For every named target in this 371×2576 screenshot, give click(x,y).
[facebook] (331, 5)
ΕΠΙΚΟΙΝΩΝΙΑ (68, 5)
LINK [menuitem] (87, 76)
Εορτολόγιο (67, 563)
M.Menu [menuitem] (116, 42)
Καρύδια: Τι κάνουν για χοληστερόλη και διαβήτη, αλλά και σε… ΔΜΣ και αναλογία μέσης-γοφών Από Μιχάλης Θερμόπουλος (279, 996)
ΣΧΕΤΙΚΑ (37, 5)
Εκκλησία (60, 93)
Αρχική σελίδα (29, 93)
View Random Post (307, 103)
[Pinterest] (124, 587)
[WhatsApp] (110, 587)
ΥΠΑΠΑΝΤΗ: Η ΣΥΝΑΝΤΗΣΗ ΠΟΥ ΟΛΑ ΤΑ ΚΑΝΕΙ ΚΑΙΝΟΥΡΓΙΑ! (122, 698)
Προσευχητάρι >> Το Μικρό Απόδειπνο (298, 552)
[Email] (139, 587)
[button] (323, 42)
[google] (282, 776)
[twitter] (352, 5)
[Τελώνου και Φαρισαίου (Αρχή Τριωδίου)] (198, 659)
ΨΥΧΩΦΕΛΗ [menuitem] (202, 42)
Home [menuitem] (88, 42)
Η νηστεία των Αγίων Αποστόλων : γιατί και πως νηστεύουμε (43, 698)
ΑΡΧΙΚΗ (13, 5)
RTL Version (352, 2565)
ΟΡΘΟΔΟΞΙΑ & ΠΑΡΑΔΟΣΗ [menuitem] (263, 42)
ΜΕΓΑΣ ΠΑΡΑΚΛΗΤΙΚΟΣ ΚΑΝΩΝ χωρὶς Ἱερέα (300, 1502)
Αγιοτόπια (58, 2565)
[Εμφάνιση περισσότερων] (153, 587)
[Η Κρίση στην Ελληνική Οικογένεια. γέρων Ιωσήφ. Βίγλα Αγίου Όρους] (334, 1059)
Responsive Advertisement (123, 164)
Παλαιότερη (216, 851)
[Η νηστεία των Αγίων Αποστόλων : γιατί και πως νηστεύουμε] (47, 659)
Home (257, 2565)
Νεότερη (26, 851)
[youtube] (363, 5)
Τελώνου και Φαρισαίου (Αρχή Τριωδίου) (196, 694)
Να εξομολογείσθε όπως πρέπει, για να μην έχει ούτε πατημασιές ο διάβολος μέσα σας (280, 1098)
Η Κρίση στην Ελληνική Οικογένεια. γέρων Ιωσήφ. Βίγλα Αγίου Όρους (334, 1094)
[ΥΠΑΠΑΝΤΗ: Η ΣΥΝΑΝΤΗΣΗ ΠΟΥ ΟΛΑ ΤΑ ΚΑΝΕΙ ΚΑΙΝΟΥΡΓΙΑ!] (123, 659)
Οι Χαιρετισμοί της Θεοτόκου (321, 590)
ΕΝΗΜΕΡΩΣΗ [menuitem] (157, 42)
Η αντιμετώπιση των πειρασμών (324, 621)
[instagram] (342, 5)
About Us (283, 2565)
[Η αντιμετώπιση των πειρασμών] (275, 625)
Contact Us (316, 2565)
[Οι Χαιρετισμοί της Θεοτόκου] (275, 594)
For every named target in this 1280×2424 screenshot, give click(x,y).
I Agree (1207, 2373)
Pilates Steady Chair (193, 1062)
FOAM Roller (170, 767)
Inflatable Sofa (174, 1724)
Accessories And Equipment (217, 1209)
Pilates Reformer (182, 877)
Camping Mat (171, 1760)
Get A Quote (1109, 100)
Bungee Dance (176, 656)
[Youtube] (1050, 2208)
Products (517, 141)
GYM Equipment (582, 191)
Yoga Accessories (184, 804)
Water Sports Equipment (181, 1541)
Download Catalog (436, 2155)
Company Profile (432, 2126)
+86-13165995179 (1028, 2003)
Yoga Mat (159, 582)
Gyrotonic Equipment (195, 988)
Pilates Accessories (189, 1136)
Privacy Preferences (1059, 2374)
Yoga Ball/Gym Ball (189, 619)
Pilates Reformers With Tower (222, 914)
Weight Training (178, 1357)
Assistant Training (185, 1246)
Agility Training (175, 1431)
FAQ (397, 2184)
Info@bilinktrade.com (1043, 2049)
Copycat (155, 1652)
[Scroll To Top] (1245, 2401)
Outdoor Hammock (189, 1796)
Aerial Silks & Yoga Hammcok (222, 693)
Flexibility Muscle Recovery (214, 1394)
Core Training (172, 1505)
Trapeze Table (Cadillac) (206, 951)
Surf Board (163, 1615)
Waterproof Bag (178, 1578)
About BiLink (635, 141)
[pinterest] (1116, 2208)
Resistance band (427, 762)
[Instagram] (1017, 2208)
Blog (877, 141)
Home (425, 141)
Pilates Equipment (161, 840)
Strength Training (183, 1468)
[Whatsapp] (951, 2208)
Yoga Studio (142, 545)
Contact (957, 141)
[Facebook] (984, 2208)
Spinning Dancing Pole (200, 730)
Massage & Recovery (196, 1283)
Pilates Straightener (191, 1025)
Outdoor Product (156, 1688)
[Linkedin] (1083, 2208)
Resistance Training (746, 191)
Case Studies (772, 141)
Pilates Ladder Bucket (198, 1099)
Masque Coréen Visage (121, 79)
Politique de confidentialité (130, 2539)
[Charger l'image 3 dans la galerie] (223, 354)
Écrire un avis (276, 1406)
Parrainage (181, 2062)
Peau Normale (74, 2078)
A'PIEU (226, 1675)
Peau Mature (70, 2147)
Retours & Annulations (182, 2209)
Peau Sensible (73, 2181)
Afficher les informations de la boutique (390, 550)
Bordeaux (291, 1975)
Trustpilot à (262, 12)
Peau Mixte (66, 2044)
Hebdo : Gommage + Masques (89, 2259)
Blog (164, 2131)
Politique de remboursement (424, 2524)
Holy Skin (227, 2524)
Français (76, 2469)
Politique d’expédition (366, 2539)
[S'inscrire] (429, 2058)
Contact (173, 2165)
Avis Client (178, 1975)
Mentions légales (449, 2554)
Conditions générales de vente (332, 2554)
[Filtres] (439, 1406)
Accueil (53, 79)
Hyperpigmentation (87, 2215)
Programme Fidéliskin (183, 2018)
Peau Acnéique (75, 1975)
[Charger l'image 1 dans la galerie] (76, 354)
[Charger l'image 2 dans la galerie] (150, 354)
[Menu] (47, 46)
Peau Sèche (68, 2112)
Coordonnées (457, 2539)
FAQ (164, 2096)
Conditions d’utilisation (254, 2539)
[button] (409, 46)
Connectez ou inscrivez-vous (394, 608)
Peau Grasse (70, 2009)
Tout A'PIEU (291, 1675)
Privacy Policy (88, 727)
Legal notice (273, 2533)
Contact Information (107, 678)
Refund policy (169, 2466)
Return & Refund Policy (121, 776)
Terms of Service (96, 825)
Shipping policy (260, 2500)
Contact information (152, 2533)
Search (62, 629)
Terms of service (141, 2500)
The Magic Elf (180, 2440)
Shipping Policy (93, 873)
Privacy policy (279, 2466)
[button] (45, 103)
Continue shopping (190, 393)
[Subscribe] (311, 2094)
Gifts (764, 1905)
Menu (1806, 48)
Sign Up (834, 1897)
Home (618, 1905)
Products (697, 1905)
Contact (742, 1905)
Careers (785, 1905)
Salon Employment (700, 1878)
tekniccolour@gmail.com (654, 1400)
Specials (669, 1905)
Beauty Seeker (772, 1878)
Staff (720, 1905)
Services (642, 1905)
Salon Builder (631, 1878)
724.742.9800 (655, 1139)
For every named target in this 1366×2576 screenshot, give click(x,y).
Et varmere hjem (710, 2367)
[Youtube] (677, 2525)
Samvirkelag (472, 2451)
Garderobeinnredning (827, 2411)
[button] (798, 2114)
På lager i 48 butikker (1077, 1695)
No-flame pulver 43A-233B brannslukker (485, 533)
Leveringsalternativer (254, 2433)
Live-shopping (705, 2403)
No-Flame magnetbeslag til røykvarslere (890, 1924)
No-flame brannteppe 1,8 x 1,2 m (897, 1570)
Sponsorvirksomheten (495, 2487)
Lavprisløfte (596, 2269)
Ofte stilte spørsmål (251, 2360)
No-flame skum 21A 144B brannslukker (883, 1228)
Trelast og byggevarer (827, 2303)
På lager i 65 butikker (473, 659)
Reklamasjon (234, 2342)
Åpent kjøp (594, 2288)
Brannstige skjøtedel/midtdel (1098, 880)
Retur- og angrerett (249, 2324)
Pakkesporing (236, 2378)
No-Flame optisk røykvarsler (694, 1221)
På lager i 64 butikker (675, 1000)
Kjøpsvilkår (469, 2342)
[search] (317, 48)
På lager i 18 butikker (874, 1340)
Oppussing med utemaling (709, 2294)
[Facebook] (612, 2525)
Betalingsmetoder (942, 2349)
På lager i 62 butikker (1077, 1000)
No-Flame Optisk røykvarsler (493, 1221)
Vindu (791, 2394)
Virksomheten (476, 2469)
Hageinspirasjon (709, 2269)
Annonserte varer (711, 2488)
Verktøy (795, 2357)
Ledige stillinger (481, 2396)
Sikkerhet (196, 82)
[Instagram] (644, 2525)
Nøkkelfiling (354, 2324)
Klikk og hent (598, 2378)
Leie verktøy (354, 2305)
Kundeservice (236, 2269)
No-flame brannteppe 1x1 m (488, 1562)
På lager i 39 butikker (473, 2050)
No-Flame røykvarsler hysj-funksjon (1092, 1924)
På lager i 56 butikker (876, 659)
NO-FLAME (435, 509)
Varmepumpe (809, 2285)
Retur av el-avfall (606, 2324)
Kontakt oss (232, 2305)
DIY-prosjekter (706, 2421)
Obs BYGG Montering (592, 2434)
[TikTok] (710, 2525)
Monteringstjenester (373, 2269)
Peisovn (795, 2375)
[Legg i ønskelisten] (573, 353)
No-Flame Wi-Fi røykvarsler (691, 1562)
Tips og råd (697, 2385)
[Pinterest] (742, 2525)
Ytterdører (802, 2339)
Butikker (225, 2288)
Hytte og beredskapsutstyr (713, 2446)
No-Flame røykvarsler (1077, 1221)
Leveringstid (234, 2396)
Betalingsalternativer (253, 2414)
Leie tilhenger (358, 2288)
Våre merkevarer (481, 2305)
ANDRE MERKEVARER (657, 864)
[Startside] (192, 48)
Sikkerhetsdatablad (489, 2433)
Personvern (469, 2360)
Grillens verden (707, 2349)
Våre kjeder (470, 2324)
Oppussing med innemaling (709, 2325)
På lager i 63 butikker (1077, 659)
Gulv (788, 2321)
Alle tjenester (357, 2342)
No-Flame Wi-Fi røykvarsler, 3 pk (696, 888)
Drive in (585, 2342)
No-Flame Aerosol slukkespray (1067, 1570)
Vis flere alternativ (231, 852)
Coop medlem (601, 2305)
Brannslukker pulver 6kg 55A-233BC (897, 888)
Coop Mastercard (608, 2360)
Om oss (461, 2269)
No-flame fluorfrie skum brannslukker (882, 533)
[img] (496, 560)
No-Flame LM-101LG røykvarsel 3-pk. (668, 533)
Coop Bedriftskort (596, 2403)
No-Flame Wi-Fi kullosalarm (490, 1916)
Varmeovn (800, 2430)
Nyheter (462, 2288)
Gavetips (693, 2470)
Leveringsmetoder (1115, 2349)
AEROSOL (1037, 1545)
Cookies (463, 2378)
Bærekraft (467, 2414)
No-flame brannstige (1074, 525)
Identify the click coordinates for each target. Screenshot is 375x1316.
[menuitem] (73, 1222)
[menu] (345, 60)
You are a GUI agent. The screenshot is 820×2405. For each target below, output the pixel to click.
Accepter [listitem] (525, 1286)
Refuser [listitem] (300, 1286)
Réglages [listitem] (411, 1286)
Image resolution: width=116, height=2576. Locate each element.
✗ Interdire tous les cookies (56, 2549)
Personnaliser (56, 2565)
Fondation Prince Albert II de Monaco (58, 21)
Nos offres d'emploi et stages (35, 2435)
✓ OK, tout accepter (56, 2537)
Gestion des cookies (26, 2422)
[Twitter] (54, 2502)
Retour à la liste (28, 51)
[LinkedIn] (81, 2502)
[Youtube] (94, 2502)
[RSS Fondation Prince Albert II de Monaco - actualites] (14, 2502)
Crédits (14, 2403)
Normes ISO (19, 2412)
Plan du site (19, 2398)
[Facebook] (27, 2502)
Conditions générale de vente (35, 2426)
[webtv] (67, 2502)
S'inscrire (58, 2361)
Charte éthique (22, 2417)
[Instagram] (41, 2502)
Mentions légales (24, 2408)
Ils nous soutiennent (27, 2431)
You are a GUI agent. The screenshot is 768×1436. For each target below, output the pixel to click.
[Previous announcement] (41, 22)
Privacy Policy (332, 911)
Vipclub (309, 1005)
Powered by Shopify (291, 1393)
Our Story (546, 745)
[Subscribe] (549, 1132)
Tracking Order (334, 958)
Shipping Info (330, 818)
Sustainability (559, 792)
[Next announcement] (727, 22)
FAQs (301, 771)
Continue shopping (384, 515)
..............................
→ **Instructions for the task**
From the line that has "Politique de confidentialité (130, 2539)" through the line that has "Staff (720, 1905)", copy every line exactly as it appears above, and leave out all others.

→ **Response area**
Politique de confidentialité (130, 2539)
[Charger l'image 3 dans la galerie] (223, 354)
Écrire un avis (276, 1406)
Parrainage (181, 2062)
Peau Normale (74, 2078)
A'PIEU (226, 1675)
Peau Mature (70, 2147)
Retours & Annulations (182, 2209)
Peau Sensible (73, 2181)
Afficher les informations de la boutique (390, 550)
Bordeaux (291, 1975)
Trustpilot à (262, 12)
Peau Mixte (66, 2044)
Hebdo : Gommage + Masques (89, 2259)
Blog (164, 2131)
Politique de remboursement (424, 2524)
Holy Skin (227, 2524)
Français (76, 2469)
Politique d’expédition (366, 2539)
[S'inscrire] (429, 2058)
Contact (173, 2165)
Avis Client (178, 1975)
Mentions légales (449, 2554)
Conditions générales de vente (332, 2554)
[Filtres] (439, 1406)
Accueil (53, 79)
Hyperpigmentation (87, 2215)
Programme Fidéliskin (183, 2018)
Peau Acnéique (75, 1975)
[Charger l'image 1 dans la galerie] (76, 354)
[Charger l'image 2 dans la galerie] (150, 354)
[Menu] (47, 46)
Peau Sèche (68, 2112)
Coordonnées (457, 2539)
FAQ (164, 2096)
Conditions d’utilisation (254, 2539)
[button] (409, 46)
Connectez ou inscrivez-vous (394, 608)
Peau Grasse (70, 2009)
Tout A'PIEU (291, 1675)
Privacy Policy (88, 727)
Legal notice (273, 2533)
Contact Information (107, 678)
Refund policy (169, 2466)
Return & Refund Policy (121, 776)
Terms of Service (96, 825)
Shipping policy (260, 2500)
Contact information (152, 2533)
Search (62, 629)
Terms of service (141, 2500)
The Magic Elf (180, 2440)
Shipping Policy (93, 873)
Privacy policy (279, 2466)
[button] (45, 103)
Continue shopping (190, 393)
[Subscribe] (311, 2094)
Gifts (764, 1905)
Menu (1806, 48)
Sign Up (834, 1897)
Home (618, 1905)
Products (697, 1905)
Contact (742, 1905)
Careers (785, 1905)
Salon Employment (700, 1878)
tekniccolour@gmail.com (654, 1400)
Specials (669, 1905)
Beauty Seeker (772, 1878)
Staff (720, 1905)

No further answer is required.